Two days later, on April 28, Gómez and Martí recalled the war policy which was to animate the patriots. “The war must be genuinely generous, free from all unnecessary acts of violence against people and property, and from any display or indication of hatred towards the Spaniard”. People originally from the Iberian Peninsula and settled in Cuba had to feel “the confidence that they will be able to live peacefully in Cuba after peace”. Finally, prisoners of war should be released “alive and grateful”.
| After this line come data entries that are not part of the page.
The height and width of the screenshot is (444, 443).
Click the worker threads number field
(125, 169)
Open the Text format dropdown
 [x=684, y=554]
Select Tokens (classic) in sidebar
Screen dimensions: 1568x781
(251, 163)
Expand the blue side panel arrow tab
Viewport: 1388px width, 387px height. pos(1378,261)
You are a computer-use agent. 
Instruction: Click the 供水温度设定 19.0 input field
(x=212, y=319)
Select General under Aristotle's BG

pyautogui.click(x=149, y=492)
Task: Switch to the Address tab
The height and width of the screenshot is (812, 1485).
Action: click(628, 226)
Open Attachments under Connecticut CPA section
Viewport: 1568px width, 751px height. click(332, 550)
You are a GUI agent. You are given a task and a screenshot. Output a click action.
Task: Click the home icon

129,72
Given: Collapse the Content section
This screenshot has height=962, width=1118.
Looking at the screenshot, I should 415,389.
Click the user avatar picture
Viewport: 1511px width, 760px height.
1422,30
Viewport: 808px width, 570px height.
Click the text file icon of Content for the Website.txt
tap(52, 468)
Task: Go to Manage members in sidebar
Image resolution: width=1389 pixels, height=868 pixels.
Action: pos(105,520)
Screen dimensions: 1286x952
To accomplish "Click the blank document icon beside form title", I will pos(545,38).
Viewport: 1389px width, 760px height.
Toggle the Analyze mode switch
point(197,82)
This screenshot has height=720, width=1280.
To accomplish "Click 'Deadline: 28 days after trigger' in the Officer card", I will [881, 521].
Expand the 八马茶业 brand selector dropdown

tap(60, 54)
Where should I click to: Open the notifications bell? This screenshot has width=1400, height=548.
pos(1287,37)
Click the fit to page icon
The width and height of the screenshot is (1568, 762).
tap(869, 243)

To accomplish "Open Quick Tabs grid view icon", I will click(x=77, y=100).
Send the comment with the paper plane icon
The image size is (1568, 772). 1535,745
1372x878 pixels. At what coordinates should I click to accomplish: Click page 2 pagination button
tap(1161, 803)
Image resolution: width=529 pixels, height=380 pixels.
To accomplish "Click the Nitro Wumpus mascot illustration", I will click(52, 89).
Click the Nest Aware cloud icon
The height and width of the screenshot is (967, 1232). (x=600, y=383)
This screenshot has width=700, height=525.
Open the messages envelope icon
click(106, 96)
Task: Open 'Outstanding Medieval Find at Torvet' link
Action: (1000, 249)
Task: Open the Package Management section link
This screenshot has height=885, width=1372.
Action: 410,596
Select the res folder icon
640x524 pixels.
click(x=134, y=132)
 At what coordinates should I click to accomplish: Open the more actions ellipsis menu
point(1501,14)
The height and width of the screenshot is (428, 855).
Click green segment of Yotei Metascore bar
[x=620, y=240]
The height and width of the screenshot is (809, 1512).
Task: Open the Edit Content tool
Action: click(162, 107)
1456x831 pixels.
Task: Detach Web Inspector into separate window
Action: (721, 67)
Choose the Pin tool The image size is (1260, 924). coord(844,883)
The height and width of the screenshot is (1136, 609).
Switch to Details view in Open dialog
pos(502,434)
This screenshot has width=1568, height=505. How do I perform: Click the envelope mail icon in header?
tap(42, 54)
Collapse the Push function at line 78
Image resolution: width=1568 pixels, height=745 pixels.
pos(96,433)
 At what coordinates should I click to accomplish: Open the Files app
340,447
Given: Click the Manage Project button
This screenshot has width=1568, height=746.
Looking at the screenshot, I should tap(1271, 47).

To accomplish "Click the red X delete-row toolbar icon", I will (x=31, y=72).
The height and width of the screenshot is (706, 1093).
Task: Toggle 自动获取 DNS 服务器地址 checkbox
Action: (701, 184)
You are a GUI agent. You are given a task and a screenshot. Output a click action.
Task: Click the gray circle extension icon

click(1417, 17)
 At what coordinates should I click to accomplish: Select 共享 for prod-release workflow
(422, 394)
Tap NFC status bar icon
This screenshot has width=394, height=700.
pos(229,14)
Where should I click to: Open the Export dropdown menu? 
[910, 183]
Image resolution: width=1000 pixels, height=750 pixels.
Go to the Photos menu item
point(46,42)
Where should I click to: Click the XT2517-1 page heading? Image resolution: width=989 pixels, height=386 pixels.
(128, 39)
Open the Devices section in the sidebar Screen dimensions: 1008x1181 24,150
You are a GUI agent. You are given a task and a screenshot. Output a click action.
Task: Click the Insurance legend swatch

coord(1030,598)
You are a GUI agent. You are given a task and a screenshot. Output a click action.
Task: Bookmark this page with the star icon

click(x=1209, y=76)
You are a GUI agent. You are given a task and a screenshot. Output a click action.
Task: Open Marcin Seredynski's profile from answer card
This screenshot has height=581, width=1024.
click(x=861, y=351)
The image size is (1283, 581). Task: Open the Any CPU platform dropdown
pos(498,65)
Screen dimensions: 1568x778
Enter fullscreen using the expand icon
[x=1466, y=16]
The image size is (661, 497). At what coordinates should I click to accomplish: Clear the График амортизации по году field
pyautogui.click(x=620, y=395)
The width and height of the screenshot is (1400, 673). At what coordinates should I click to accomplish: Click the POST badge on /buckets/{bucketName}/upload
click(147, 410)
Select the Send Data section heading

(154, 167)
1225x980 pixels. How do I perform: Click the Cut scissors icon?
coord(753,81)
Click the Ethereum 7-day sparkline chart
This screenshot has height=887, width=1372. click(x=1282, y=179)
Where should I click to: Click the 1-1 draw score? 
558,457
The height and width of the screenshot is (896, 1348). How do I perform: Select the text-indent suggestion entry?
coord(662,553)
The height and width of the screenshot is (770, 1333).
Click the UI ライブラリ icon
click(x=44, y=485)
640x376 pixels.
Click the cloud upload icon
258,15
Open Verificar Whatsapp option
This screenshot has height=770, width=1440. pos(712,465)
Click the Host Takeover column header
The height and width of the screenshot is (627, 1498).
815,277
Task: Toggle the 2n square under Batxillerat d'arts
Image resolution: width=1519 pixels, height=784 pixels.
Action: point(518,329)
On May 18, 1895, the day before his sacrifice in battle, José Martí wrote his last letter to his Mexican friend Manuel Mercado. He expressed his deep fears to him: “Spain would rather come to an agreement with the United States than to give the island back to the Cubans”. It was absolutely necessary to avoid “the annexation of Cuba to the United States”. He denounced Washington’s desire for domination:

Now I risk every day to give my life for my country and for my duty […] which is to prevent before it is too late, by means of the independence of Cuba, that the United States does not spread through the West Indies before falling, with this additional force, on our homelands in the Americas […]. These minor and official obligations which are peculiar to the peoples […] most vitally interested in preventing Cuba, on the occasion of its annexation by the imperialists of the North and because of the Spaniards, from being opened the way – which must be obstructed and that with our blood we will obstruct – of the annexation of the peoples of our America to the restless and brutal North which despises them.

On May 19, 1895, José Martí fell in the field of honor at the age of 42 in a clash with Spanish troops at Dos Ríos, while he was in the company of Máximo Gómez and Bartolomé Masó. Refusing to remain in the rearguard, Martí separated from his troops with his aide-de-camp Angel de la Guardia and charged on the Spanish army.

He was then hit with three bullets which caused fatal injuries. Spanish captain Antonio Serra Orts, who was in command of the troops, expressed his amazement upon discovering the identity of the Cuban leader: “My God! Why was Martí fighting in the vanguard? How is it possible that a future President of the Cuban Republic is fighting like a guerrilla?”.

Only challenge and honor led to the decision of dying when Martí would actually be more useful alive and protected  that in the battle field where he had no opportunity to survive. Much more research must be done to reveal in inner side of  the facts around Martí´s death.